(Extracted records)
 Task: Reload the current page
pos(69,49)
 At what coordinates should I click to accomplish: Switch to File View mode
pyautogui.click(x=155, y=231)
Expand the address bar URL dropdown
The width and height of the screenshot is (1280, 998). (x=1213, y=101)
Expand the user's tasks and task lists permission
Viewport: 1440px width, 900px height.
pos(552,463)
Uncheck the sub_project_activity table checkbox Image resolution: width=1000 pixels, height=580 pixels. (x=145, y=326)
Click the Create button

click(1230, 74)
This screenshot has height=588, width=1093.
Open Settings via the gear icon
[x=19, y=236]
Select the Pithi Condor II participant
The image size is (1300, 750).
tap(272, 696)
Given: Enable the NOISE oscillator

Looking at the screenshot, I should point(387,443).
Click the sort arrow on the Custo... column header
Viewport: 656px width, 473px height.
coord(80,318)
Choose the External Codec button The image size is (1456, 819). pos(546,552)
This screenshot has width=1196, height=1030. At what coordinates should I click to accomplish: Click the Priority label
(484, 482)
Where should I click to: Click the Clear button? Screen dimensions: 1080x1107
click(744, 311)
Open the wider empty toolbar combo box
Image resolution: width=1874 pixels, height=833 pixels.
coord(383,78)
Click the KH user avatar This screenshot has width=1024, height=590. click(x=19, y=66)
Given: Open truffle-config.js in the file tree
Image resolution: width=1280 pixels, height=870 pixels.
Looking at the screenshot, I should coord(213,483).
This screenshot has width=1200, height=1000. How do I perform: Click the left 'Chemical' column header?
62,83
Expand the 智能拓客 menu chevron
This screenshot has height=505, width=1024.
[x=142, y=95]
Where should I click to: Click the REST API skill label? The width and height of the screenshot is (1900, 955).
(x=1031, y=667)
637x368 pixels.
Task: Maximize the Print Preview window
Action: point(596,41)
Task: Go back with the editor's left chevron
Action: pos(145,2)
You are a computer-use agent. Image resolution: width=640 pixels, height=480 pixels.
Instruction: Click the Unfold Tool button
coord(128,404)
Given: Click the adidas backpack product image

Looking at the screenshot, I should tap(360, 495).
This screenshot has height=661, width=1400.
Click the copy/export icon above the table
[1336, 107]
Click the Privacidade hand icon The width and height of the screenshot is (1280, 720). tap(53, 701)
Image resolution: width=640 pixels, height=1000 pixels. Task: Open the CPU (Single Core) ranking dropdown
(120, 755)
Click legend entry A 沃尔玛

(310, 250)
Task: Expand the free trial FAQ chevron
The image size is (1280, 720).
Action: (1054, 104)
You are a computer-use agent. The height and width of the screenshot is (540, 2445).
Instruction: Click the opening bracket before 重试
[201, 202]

**Problem statement**
What are the lines of the data above that include the string "user"? Copy them.

**Answer to the problem**
Expand the user's tasks and task lists permission
Click the KH user avatar This screenshot has width=1024, height=590. click(x=19, y=66)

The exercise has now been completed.